_Work instruction:_
In the entries that follow, find the line containing "The image size is (870, 490)." and the line containing "The height and width of the screenshot is (810, 877).", then retype exactly the lines from the first through the second, pictures excluded.

··· Supplied material ···

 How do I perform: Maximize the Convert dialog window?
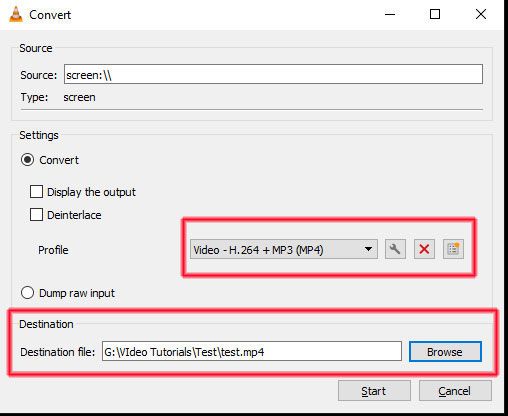[x=435, y=14]
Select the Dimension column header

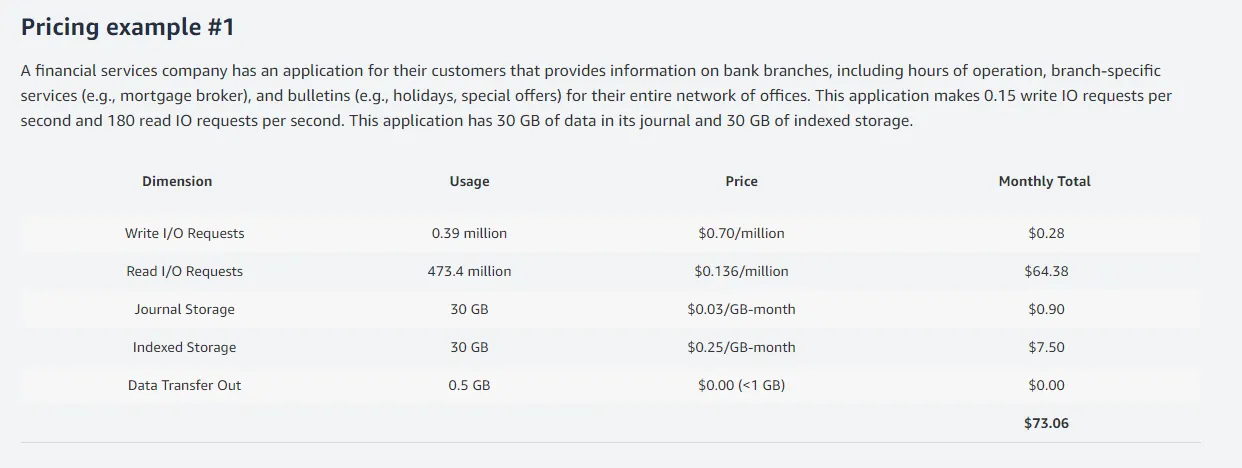pyautogui.click(x=177, y=181)
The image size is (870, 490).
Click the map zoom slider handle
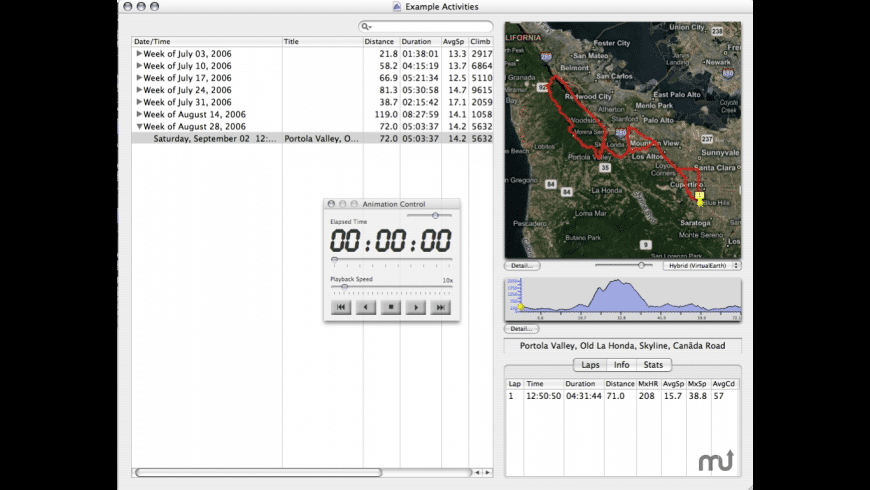tap(641, 265)
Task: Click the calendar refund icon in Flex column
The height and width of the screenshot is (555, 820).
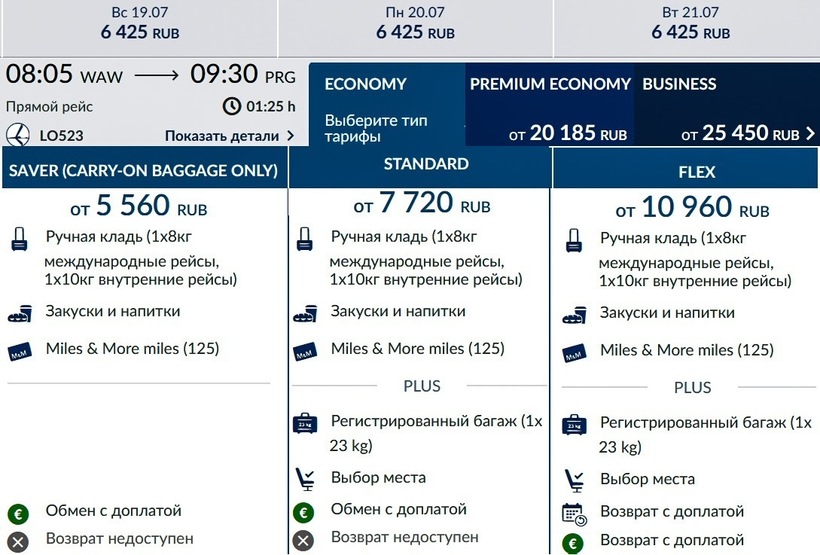Action: 573,513
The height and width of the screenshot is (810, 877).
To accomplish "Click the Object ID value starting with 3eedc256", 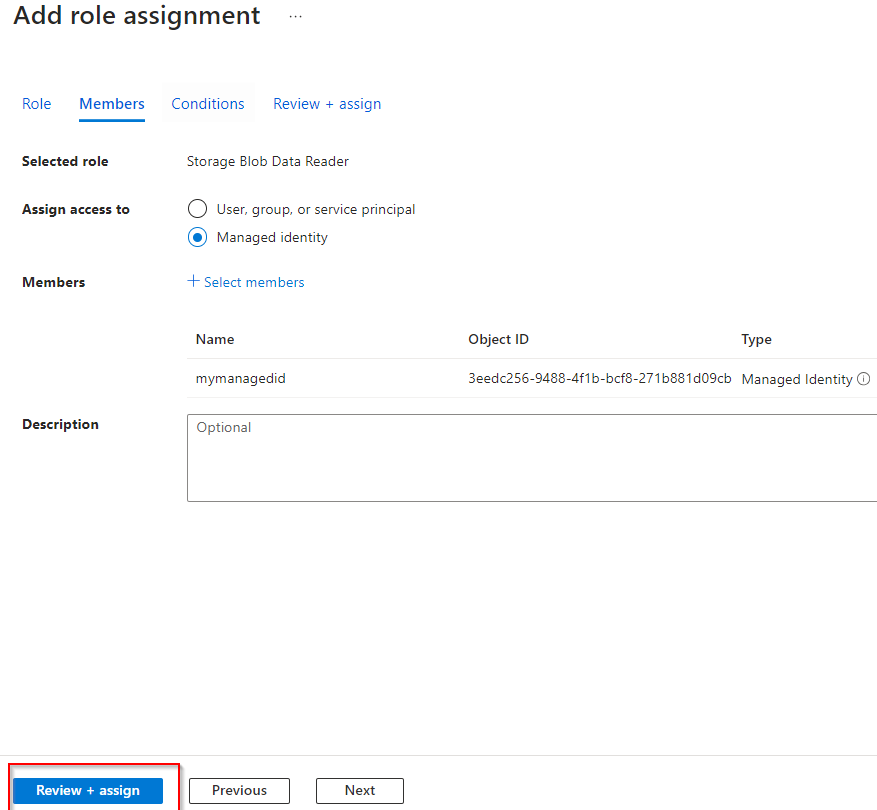I will [x=599, y=379].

···

_Written reply:_
The image size is (870, 490).
Click the map zoom slider handle
tap(641, 265)
Task: Click the calendar refund icon in Flex column
The height and width of the screenshot is (555, 820).
Action: 573,513
The height and width of the screenshot is (810, 877).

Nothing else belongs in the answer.